10月3日付ルモンド紙は、ブルキナファソ北部の治安情勢悪化を伝えている。9月23日仏政府は、「9月13日から16日に、サヘル地域に展開中の「バルカンヌ作戦」の部隊が、ブルキナファソ北部のジボ(Djibo)軍キャンプの部隊の活動に参加し、ブルキナファソ国軍の作戦を支援した、と発表した。ジボは首都ワガドゥグの北方210キロに位置し、北部地域を守る重要な街である。仏軍部隊は軍事ヘリコプターを派遣して国軍の活動を支援したが、これがなければこの町が武装勢力の手に陥落していた恐れがあるという。

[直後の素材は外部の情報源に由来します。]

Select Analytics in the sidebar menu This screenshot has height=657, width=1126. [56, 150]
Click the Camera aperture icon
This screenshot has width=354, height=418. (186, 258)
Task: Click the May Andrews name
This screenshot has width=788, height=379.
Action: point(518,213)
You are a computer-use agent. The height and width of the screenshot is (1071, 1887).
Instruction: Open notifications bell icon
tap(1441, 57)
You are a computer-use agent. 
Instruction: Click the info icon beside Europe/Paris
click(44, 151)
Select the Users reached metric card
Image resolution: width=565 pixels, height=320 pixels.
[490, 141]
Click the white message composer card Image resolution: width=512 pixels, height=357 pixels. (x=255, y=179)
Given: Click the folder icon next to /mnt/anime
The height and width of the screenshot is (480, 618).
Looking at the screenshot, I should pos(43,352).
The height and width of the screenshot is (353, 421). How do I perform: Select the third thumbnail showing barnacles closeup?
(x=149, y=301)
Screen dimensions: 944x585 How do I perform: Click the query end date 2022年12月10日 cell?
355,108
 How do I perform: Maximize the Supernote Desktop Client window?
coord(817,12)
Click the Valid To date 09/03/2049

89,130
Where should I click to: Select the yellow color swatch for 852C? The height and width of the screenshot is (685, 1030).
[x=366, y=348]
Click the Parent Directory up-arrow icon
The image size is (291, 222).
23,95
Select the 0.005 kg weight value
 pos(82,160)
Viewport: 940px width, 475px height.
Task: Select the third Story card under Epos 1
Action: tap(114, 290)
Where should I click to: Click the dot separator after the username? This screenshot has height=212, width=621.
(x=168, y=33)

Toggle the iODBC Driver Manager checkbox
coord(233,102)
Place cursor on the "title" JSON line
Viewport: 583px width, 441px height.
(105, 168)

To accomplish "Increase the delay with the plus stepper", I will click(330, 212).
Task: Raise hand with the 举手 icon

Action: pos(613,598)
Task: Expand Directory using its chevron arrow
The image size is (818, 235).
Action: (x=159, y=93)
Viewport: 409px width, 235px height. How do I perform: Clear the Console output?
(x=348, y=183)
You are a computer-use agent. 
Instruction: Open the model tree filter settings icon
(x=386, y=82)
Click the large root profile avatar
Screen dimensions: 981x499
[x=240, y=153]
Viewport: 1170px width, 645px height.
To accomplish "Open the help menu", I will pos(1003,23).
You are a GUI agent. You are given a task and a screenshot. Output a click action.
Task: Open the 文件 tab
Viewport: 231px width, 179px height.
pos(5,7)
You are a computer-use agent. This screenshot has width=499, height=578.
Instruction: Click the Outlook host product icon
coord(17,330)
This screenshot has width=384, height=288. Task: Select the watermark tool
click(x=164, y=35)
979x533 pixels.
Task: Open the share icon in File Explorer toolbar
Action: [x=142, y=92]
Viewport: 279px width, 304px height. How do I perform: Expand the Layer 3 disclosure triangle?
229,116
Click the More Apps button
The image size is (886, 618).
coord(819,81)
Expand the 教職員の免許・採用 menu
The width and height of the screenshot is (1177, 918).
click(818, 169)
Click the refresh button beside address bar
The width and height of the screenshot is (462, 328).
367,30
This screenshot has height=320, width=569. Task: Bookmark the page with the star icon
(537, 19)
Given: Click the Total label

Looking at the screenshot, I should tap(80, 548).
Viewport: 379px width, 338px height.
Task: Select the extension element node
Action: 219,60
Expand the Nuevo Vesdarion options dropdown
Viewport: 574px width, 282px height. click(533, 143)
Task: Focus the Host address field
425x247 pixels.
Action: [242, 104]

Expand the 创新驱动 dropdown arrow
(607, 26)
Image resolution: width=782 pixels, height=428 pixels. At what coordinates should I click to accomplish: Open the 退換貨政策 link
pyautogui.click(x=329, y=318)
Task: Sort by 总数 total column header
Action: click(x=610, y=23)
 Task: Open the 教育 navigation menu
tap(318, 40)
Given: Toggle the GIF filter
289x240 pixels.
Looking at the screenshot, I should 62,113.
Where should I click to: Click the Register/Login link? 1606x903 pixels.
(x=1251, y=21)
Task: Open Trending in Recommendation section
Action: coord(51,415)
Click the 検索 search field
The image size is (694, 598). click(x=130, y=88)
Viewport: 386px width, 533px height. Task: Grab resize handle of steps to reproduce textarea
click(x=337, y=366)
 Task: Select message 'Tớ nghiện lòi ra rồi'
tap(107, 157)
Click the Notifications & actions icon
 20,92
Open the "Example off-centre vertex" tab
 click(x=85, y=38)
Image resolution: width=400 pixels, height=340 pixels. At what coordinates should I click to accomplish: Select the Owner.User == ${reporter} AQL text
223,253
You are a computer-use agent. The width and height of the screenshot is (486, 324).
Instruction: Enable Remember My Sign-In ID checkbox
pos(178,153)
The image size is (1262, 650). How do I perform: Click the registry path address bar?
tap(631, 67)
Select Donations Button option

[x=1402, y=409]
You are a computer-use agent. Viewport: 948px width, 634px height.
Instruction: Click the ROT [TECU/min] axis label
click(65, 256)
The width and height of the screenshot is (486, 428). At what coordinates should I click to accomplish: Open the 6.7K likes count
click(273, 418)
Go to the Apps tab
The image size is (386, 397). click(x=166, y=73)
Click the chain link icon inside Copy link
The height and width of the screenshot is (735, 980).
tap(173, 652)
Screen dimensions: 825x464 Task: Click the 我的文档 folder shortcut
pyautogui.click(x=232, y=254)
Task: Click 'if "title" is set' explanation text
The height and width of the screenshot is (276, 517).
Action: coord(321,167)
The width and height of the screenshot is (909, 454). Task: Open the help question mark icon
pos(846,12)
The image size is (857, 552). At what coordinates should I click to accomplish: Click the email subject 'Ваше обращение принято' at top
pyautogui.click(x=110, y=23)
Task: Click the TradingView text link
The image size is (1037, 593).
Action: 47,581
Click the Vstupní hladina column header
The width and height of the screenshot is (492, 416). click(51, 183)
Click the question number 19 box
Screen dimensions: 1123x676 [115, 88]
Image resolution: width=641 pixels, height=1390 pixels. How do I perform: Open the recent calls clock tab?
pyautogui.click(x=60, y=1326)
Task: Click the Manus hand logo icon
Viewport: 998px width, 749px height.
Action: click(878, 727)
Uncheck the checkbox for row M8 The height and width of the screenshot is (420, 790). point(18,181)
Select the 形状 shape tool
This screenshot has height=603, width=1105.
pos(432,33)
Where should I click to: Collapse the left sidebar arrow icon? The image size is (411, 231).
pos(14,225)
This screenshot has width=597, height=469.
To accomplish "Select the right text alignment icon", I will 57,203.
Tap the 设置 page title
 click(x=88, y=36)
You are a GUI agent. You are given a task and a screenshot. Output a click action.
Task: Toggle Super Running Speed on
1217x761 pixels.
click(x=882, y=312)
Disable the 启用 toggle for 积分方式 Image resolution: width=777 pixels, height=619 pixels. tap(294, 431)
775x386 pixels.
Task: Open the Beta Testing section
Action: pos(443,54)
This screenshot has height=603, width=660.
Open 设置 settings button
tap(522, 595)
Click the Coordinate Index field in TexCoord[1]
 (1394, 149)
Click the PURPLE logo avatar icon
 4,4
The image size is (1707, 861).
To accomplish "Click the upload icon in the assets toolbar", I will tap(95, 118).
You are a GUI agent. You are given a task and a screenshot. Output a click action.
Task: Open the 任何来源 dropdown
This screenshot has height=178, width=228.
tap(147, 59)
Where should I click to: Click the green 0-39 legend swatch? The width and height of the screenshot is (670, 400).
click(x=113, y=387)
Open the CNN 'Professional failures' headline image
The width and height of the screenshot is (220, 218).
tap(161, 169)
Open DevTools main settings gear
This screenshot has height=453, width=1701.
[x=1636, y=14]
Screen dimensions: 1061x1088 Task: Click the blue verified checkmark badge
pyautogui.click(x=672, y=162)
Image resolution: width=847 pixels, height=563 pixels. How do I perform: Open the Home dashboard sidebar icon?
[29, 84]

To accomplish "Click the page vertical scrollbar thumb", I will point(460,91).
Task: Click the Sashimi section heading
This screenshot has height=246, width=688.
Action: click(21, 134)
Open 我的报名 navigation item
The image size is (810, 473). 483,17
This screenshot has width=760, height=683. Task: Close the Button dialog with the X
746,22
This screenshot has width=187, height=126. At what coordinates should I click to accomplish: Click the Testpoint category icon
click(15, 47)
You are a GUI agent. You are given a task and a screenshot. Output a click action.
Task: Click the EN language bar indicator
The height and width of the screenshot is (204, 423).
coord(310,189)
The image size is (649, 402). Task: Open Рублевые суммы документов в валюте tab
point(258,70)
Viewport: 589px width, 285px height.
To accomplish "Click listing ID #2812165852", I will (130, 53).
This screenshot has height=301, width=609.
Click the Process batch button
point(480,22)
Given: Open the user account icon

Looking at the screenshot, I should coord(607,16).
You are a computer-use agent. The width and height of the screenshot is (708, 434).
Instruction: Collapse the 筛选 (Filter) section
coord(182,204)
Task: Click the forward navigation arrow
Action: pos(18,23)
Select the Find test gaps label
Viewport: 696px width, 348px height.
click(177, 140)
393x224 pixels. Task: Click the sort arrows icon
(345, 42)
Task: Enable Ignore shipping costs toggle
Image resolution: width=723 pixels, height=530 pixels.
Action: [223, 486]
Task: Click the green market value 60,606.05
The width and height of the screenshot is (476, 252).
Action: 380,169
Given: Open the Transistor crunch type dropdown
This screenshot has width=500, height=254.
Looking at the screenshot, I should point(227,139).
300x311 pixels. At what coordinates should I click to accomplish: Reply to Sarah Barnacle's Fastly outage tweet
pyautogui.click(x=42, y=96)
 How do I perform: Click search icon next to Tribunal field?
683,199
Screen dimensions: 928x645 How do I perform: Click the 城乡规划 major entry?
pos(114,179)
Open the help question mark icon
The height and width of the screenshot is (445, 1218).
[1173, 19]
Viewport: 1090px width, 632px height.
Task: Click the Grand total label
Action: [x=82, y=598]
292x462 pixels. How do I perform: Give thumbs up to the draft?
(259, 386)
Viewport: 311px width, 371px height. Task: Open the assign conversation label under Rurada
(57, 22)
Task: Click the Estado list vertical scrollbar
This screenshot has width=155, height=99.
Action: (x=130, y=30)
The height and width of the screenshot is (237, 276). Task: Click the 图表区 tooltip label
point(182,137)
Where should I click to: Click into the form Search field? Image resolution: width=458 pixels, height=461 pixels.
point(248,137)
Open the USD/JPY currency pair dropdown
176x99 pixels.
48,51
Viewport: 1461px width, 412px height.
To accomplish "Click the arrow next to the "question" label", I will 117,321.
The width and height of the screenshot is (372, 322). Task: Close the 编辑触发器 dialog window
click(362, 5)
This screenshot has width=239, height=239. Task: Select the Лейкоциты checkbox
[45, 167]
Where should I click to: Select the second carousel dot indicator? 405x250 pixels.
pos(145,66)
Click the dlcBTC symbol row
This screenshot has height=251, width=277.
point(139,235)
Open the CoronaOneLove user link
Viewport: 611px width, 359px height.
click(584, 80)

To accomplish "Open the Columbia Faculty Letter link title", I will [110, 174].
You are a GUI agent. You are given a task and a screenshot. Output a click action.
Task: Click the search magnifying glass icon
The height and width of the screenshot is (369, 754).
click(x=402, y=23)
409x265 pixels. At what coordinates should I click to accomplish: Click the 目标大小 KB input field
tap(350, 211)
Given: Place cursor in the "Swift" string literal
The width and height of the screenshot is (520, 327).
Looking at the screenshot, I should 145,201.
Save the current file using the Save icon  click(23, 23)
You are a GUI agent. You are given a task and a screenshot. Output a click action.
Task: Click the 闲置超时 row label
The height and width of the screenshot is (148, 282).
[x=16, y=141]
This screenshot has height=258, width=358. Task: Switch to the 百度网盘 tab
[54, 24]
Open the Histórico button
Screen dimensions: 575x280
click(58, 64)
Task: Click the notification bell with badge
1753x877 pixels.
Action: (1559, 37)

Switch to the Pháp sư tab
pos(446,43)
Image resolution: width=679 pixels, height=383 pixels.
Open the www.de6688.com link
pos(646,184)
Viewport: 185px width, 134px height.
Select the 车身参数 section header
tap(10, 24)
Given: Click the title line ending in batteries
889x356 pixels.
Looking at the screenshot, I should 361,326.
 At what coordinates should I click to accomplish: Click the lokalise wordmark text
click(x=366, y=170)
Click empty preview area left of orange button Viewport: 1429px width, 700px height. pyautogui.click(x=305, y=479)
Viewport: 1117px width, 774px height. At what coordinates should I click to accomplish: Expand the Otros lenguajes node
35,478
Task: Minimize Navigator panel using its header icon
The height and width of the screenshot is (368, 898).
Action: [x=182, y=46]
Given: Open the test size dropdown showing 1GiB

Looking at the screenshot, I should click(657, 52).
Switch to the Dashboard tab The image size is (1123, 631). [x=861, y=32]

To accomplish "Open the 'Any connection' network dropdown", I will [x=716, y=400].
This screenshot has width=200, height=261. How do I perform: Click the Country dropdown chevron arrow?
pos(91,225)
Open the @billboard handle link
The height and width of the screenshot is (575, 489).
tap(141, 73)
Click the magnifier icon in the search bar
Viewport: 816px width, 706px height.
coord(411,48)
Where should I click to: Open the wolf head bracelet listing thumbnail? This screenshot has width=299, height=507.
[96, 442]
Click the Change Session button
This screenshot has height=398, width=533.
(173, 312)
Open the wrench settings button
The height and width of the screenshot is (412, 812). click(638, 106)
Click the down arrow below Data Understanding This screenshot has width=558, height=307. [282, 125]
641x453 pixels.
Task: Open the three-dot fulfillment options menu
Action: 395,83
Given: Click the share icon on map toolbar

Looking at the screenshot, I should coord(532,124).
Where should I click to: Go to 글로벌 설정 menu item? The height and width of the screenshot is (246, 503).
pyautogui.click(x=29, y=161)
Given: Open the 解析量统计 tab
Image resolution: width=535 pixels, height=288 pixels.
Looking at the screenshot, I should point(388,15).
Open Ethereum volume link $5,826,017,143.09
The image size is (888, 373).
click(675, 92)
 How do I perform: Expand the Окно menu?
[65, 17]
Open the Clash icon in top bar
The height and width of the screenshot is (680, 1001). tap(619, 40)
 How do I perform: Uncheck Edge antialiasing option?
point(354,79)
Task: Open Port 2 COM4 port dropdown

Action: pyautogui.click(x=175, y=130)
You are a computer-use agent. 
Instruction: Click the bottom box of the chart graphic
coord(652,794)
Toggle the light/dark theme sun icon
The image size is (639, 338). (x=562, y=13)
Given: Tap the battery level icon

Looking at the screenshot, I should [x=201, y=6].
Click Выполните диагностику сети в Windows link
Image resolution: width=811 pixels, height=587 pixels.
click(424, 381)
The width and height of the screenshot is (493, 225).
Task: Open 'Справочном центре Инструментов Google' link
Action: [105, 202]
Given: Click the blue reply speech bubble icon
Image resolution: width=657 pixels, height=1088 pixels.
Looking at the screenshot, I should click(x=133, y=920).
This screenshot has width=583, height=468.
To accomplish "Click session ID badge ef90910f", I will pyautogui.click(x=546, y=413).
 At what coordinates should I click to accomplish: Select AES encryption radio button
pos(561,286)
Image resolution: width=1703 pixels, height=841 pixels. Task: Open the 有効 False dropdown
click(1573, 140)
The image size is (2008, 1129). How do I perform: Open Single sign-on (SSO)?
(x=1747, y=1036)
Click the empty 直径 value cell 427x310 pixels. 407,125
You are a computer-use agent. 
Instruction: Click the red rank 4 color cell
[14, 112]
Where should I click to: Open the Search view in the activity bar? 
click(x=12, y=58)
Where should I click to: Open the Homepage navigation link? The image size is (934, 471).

「バルカンヌ作戦」の部隊はこれまでマリ国内の活動に集中しており、ブルキナファソ領内での初めての本格的軍事介入であった。
 ブルキナファソ北部では、ここ数年来、マリ中部の政治的混乱が越境する形で治安が悪化している。イスラーム急進主義を唱えるジハディストの活動に加えて、そのジハディストの中心勢力と見なされているプール人と周辺のエスニック集団との紛争が激化している。同国では、2014年に27年にわたり政権を掌握したコンパオレが民衆革命によって放逐され、より民主的な政権が成立した。しかし、それ以降、地方における中央政府の統治力は低下している。警察幹部は今日、国土の3分の1に中央政府の統制が及んでいないと認めている。
 コンパオレ政権成立後、2015年末に成立したカボレ(Roch Marc Christian Kaboré)政権は、北部の治安悪化に有効な対応を取ってこなかった。こうした治安問題は、コンパオレ前大統領が攻撃の背景にいるとか、フランスが糸を引いているといった陰謀説によって説明される傾向にあった。しかし、「バルカンヌ作戦」の部隊がブルキナファソ国軍と協力して治安維持にあたった事実は、ブルキナファソ側はそうした認識を改め、仏軍との協力なくして北部の治安を回復できないと考えるようになったことを示している。
 ブルキナファソ政府と仏軍とが協力するようになったことは一歩前進かも知れないが、これがどの程度の効力を発するかはなお不明である。何より、早くから協力しているマリ側で、治安改善が見られない。状況は相当に深刻だと考えざるを得ない。